* [ACTION ITEM]: Using the data below, print exactly the line with "Given: Open the gimbal configuration dropdown", the line with "Task: Click Sorteringsordning", and every line between them, but none of the pictures.

----

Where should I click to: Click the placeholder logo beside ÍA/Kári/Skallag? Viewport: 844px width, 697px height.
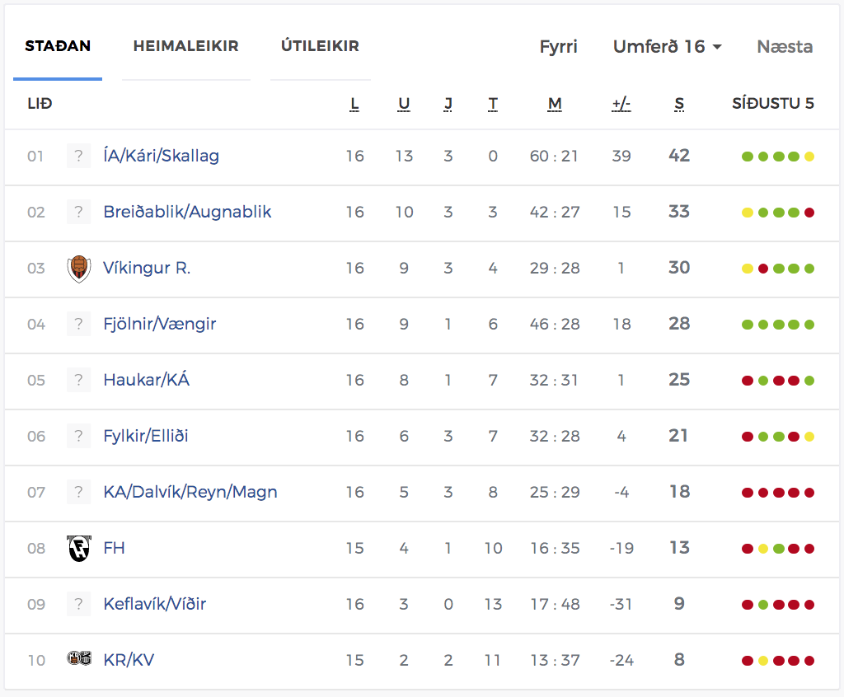[78, 156]
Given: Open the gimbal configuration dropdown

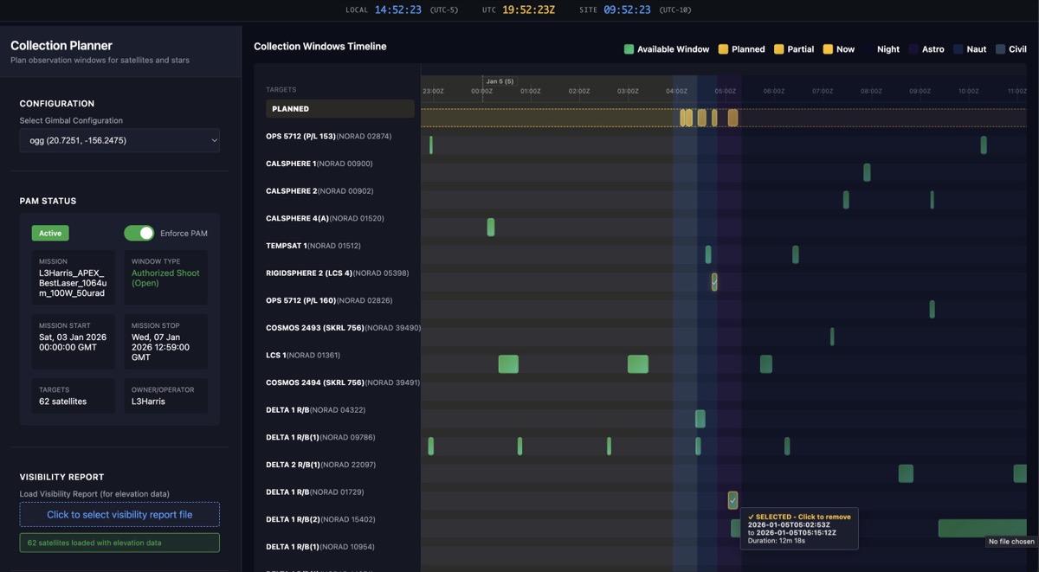Looking at the screenshot, I should pos(119,139).
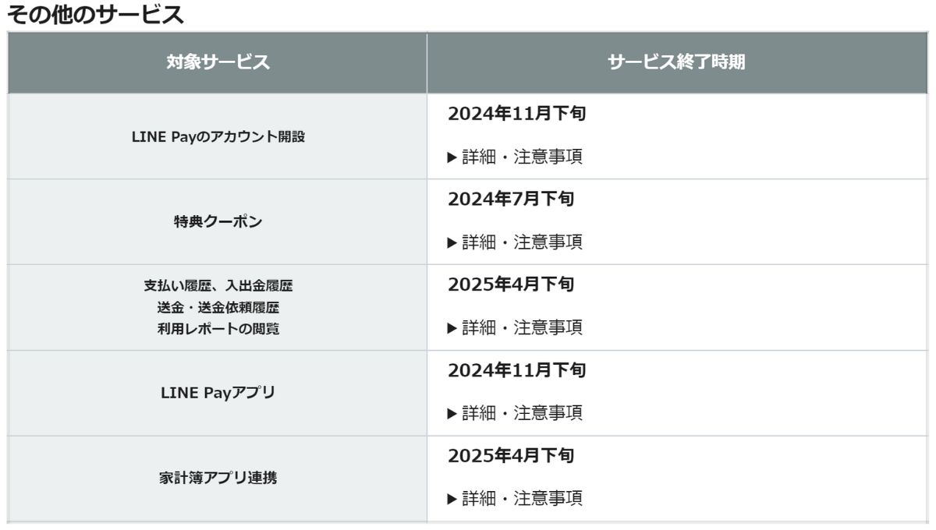Screen dimensions: 936x530
Task: Click the サービス終了時期 column header
Action: pyautogui.click(x=676, y=63)
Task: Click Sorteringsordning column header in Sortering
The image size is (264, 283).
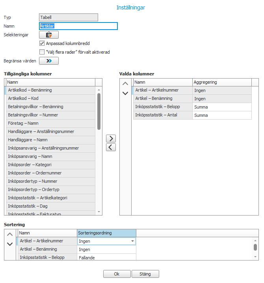Action: point(106,233)
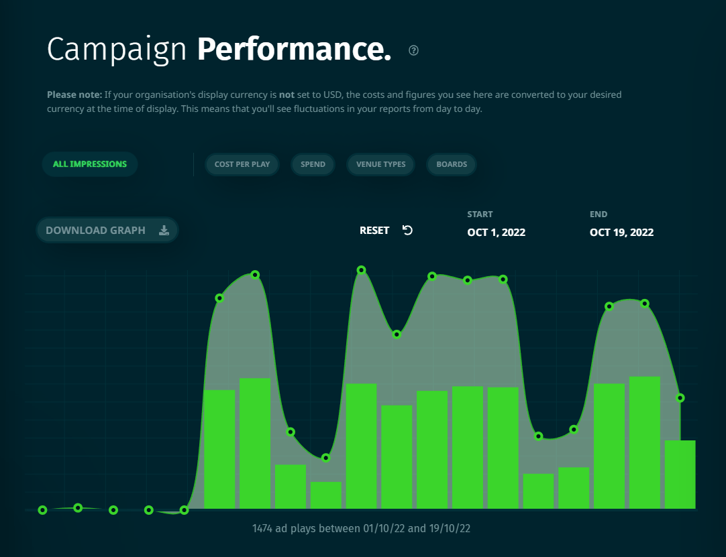Show the Venue Types breakdown

(x=380, y=164)
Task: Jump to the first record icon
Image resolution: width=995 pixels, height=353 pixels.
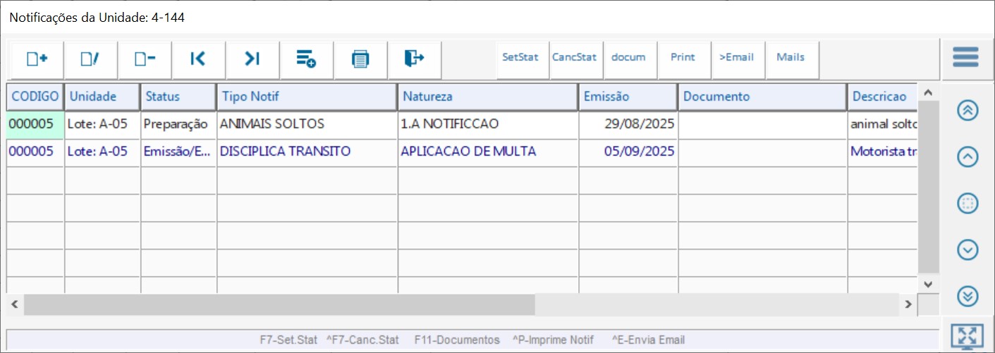Action: click(198, 59)
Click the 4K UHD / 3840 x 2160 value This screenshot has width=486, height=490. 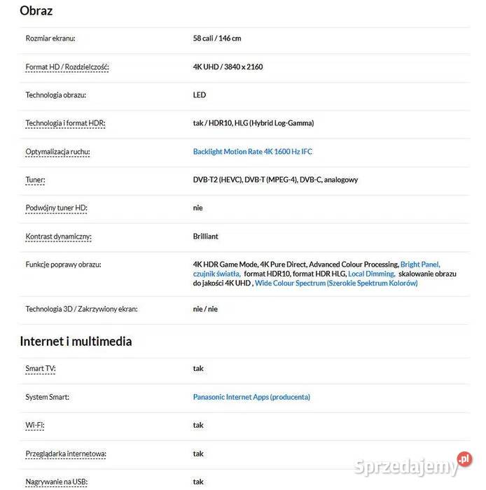point(228,67)
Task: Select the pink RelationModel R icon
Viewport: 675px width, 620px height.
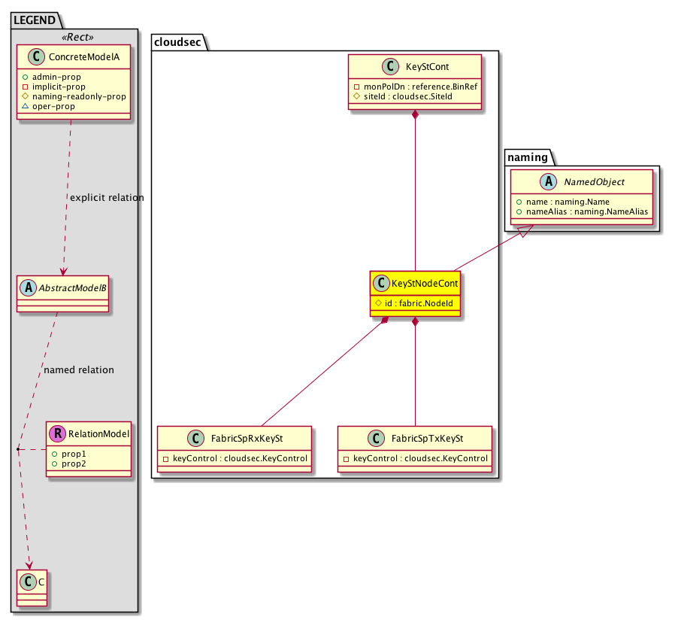Action: pyautogui.click(x=56, y=433)
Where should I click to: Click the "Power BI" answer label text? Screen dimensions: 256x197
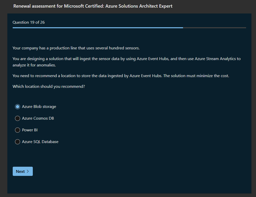coord(30,130)
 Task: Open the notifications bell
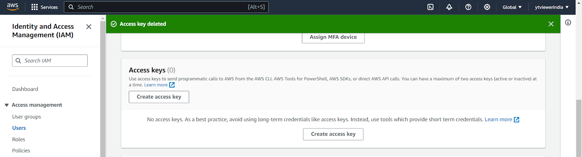pos(449,7)
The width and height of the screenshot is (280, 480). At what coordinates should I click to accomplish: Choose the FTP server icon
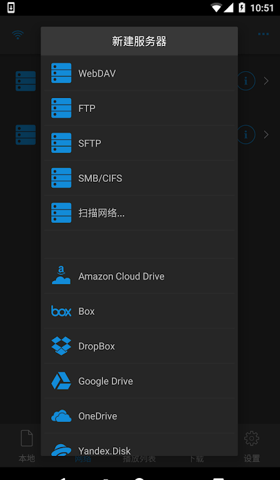pyautogui.click(x=61, y=108)
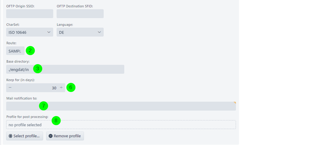
Task: Click the green marker numbered 2
Action: [30, 51]
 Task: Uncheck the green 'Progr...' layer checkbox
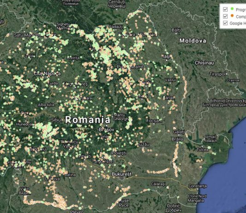click(225, 9)
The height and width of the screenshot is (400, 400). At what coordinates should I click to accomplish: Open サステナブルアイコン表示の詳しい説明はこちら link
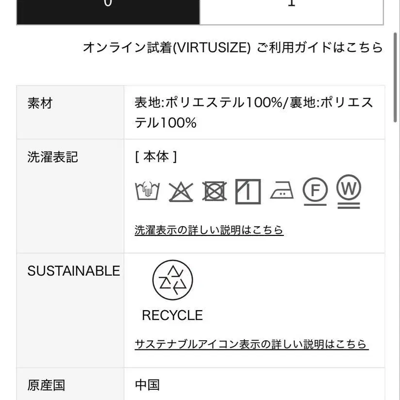click(251, 344)
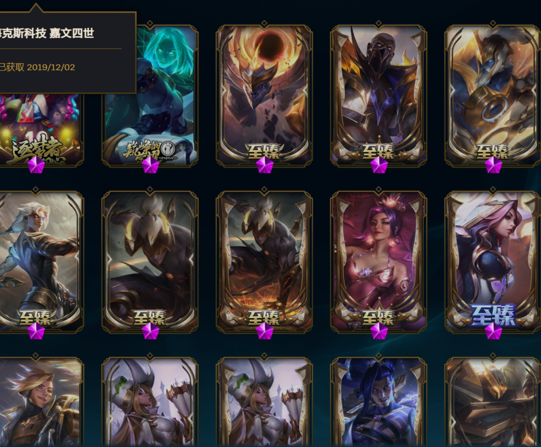Viewport: 541px width, 447px height.
Task: Open the gold and blue bearded armor skin
Action: 493,96
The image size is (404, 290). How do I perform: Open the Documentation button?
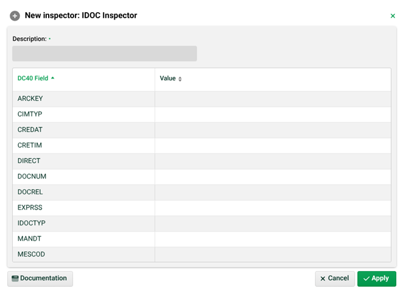tap(40, 278)
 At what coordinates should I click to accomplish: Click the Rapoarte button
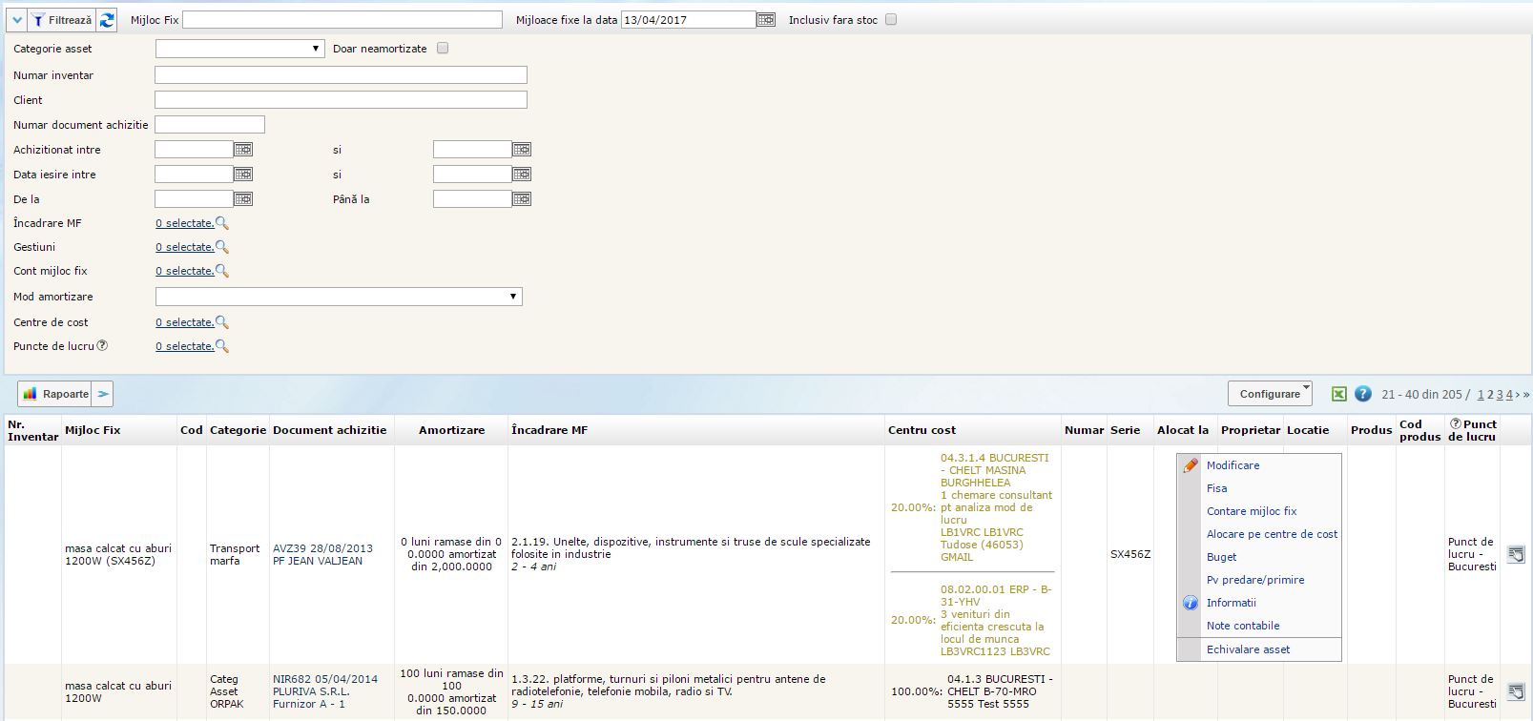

----

* [ANSWER TO THIS TASK]:
Given: Open the gimbal configuration dropdown

Looking at the screenshot, I should pos(119,139).
Screen dimensions: 936x530
Task: Click the サービス終了時期 column header
Action: pyautogui.click(x=676, y=63)
Task: Click Sorteringsordning column header in Sortering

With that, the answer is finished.